A prevenire le quasi annuali rivolte, Genova pubblicava statuti fierissimi; morte a chi procacci l’offesa di qualsiasi agente della repubblica, o venga all’atto prossimo di offenderlo; morte a chi mandi o riceva qualsivoglia oggetto da un ribelle, o gli parli, foss’anche il padre col figlio, o non riveli le macchinazioni anche solo congetturate; fin i trapassati si perseguitavano e i loro figliuoli. Queste ira incancrenite e la manifesta parzialità verso i compatrioti, costrinsero ad escludere i Côrsi dalle magistrature; il che fu un esasperarli viepeggio contro i Genovesi.
L’esazione delle tasse porgeva rinascenti occasioni di rivolte, come il divieto delle armi, che fu fatto nel 1715 perchè ogni anno commetteansi più di mille assassinj, e ventottomila nei trentadue anni della dominazione genovese. Quando l’odio è così profondo tra governati e governanti, ogni partito riesce alla peggio, ogni rimedio torna in veleno. Genova prestò denaro ai proprietarj, affinchè potessero ridur a frutto le loro terre, e i Comuni ne stavano garanti; ma nè quelli se ne prevalsero, e questi, citati al rimborso, strillarono come di nuova esazione.
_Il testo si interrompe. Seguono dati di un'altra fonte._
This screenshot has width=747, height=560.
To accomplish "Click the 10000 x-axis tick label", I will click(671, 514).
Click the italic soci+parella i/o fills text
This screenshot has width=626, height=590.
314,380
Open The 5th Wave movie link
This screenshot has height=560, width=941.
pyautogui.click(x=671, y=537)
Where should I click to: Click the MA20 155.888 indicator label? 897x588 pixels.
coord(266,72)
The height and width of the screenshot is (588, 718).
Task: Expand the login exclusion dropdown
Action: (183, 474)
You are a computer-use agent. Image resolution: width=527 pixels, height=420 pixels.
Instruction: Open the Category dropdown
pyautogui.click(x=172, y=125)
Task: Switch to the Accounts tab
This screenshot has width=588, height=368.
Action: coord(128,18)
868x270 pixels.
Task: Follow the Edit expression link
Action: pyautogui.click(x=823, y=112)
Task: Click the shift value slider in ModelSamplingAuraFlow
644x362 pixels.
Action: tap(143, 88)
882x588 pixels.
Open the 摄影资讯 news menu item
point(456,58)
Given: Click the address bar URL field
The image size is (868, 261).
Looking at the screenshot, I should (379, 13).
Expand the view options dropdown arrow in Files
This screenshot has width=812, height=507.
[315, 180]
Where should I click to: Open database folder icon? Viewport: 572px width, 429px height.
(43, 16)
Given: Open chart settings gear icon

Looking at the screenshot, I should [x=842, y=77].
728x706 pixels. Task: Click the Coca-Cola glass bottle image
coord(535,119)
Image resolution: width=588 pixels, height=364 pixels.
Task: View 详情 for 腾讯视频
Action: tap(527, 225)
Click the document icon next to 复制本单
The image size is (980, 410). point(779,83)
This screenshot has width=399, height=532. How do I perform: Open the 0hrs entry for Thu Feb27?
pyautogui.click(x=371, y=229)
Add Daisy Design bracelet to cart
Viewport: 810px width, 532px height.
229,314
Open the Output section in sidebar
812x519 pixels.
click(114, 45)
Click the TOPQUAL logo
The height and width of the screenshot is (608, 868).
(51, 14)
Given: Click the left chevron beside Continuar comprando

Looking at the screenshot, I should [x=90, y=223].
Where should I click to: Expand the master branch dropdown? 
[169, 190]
Così preparavasi un cumulo di ire, che sanguinosamente proruppero. In occasione che gli esattori andavano attorno a riscuoter le tasse, s’appicca rissa per pochi quattrini, per qualche mobile oppignorato: un Cardone di Bastellica, arrestato dai dazieri, comincia a gridare contro l’avidità genovese, passa a enumerare i vecchi torti, i diuturni oltraggi; è ascoltato, echeggiato; le armi, più care perchè proibite, si traggono da’ nascondigli; i corni risuonano per le montagne: le campane di Cismonti rispondono a martello a quelle d’Oltrementi; Felice Pinelli allora governatore spiega quel vigore, che chiamasi disopportuno quando non raggiunge l’effetto. Sbigottita dall’estendersi dell’incendio, Genova manda patti conciliativi, ma gli animi stavano in quella gonfiezza, ove ogni proposizione si battezza di paura e aumenta il coraggio; non si vuole, non si domanda altro partito che l’indipendenza.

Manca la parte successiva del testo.